PERF/BUG: improve factorize for datetimetz by sinhrks · Pull Request #13750 · pandas-dev/pandas (original) (raw)
- tests added / passed
- passes
git diff upstream/master | flake8 --diff
- whatsnew entry
because factorize
internally localize datetimetz, it raises when data contains DST boundary.
dti = pd.date_range('2016-11-06', freq='H', periods=5, tz='US/Eastern')
dti.factorize()
# AmbiguousTimeError: Cannot infer dst time from Timestamp('2016-11-06 01:00:00'), try using the 'ambiguous' argument
Skipped this localization to fix, also it improves perf.

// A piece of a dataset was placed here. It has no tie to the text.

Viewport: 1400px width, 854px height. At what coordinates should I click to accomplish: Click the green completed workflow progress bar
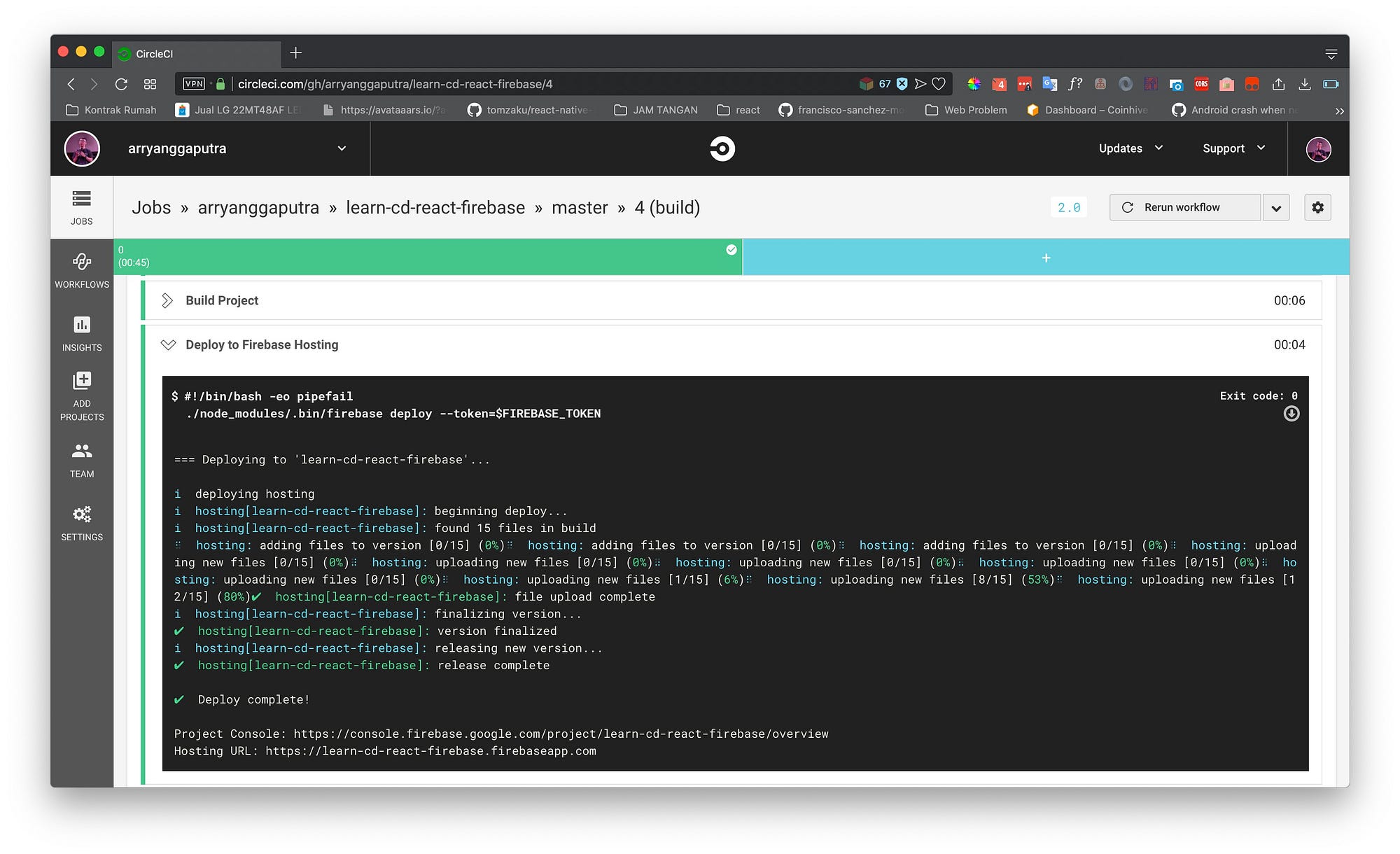click(x=427, y=257)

dti = pd.date_range('2011-01-01', freq='H', periods=1000000, tz='Asia/Tokyo')
%timeit dti.factorize()
# on current master
#1 loop, best of 3: 475 ms per loop
# after this PR
#1 loop, best of 3: 262 ms per loop
asv:
before after ratio
[bb6b5e54] [a2c3370a]
- 22.46ms 9.97ms 0.44 timeseries.datetime_algorithm.time_dti_tz_factorize
SOME BENCHMARKS HAVE CHANGED SIGNIFICANTLY.